2.4.3 Modify our model
- It seems like that Nasdaq index is also affected by some other factors.
- Let’s take volume as one of the considering factors in our model. We know that volume can affect the price apparently.
volume = log(as.numeric(dat$Volume))
vol_train = log(volume[1:floor(0.9*length(price))])
vol_test = log(volume[floor(0.9*length(price)):length(price)])
- repeat the steps in 2.3 and see how result change: - 
- 
| AR0 | -4133.60 | -4135.90 | -4135.95 | -4134.01 | -4133.64 |  - 
| AR1 | -4135.42 | -4135.86 | -4140.32 | -4139.21 | -4137.30 |  - 
| AR2 | -4135.77 | -4133.78 | -4139.43 | -4137.28 | -4136.03 |  - 
| AR3 | -4133.77 | -4132.48 | -4137.82 | -4133.45 | -4140.05 |  - 
| AR4 | -4133.67 | -4134.97 | -4135.93 | -4133.94 | -4137.12 |  
 
- Different from the result before, ARIMA(1,1,2) has the significant lowest score than other models.

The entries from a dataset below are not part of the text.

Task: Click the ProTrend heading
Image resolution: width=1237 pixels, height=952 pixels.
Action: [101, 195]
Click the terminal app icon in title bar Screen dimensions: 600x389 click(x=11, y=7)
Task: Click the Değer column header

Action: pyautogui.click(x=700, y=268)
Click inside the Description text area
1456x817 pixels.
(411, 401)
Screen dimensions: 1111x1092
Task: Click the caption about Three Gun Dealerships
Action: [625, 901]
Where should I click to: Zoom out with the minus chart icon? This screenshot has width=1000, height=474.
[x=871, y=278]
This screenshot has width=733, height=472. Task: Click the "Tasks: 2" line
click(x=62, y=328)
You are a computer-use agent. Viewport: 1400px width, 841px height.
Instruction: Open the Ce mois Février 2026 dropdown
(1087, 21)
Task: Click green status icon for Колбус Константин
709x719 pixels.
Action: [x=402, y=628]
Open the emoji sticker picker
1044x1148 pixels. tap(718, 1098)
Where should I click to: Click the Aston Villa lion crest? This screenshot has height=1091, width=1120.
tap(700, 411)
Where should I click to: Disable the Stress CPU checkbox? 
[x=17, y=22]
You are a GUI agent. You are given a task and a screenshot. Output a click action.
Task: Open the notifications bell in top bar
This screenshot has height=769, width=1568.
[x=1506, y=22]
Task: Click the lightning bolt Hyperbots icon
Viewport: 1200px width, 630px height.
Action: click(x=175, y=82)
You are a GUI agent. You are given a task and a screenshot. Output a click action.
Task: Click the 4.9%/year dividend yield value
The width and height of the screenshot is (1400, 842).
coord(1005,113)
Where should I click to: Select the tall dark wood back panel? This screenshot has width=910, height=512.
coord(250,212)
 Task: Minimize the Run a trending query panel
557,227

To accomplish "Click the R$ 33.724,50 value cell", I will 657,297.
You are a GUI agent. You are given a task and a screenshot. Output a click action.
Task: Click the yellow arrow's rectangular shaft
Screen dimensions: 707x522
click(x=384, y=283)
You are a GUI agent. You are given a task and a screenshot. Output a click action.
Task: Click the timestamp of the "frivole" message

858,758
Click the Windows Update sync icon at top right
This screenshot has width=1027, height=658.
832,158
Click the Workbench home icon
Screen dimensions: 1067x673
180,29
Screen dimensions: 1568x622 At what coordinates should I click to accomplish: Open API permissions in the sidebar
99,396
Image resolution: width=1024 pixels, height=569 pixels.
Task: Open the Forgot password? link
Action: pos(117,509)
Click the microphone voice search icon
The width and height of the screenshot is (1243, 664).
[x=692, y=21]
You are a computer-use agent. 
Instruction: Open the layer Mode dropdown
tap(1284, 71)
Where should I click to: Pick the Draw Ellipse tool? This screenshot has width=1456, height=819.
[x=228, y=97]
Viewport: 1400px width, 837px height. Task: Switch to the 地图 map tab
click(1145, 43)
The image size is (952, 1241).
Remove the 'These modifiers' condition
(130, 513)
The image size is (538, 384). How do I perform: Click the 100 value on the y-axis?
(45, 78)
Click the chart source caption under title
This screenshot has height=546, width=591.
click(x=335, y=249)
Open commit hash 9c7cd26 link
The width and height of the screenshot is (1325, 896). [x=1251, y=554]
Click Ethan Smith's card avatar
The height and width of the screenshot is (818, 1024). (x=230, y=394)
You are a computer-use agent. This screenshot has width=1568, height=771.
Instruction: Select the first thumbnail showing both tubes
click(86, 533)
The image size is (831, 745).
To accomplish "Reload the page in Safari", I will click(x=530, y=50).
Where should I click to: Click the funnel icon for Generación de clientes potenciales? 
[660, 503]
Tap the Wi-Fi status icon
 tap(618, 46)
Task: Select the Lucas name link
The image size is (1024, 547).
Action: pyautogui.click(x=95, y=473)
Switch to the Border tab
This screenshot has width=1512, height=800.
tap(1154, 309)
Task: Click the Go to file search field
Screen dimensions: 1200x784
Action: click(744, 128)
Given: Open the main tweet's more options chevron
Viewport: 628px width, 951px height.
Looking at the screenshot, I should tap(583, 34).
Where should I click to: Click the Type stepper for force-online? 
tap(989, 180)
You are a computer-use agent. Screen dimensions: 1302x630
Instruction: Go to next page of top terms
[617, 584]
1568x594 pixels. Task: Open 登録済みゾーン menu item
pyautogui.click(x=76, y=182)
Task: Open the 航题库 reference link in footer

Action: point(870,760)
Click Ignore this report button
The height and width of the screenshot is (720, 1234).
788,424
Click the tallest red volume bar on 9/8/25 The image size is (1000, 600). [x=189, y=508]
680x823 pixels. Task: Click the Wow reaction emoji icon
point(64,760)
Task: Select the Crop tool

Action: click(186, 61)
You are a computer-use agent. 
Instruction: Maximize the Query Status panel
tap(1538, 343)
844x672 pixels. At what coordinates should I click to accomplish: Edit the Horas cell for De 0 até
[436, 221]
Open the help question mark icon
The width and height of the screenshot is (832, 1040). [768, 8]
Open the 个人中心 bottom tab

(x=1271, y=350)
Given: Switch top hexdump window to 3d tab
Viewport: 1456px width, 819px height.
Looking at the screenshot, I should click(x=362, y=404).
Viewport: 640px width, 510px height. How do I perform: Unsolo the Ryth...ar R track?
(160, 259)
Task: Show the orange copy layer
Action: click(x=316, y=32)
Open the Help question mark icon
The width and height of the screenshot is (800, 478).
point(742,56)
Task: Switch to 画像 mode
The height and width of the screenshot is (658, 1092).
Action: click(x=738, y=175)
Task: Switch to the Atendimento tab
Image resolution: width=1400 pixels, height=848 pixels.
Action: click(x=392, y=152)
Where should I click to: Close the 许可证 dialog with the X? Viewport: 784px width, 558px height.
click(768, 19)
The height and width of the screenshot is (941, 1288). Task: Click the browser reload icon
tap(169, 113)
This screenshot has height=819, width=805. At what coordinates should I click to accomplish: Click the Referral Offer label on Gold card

Thus, we choose ARIMA(1,1,2) as our model. 
arima112 <- arima(dat_train,order = c(1,1,2),xreg = vol_train)
arima112
## 
## Call:
## arima(x = dat_train, order = c(1, 1, 2), xreg = vol_train)
## 
## Coefficients:
##           ar1     ma1      ma2  vol_train
##       -0.9620  0.8911  -0.1029    -0.0535
## s.e.   0.0153  0.0423   0.0409     0.0160
## 
## sigma^2 estimated as 0.0001295:  log likelihood = 2075.16,  aic = -4140.32
- Representing our model in math way: \[\phi(B)((1-B)Y_n-\mu-\beta v_n) = \psi(B)\varepsilon_n\] where the other notation is the same as before, and \(v_n\) represents the value of volume at time n.
- From the result above, our new model is: \[(1+0.9620B)(1-B)(Y_n+0.0535) = (1+0.8911B-0.1028B^2)\varepsilon_n\]
- Check the root:
# AR root is outside the unit circle
MA_roots <- polyroot(c(1,coef(arima112)[c("ma1","ma2")]))
MA_roots # MA roots are outside the unit circle
## [1] -1.005512+0i  9.669575-0i
- Again, all the roots are just outside the unit circle.
- Look at residuals:
plot(arima112$resid,ylab = "residuals",main = "Residuals for ARIMA(1,1,2) Model with volume parameter")

acf(arima112$resid,main = "ACF of residuals with volume parameter")

- Similar to previous result, the residuals seem to be a Gaussian process.
- Check normality:
qqnorm(arima112$resid)
qqline(arima112$resid,probs = c(0.25,0.75))

- Although there is still havier tails than normal distribution, we can see that the tails are lighter than our original models in 2.3.
- It implies that we can explore more other factors affecting Nasdaq index.
- What’s more, if we want to make a prediction with this model, we need make more efforts on predicting the change of volume also.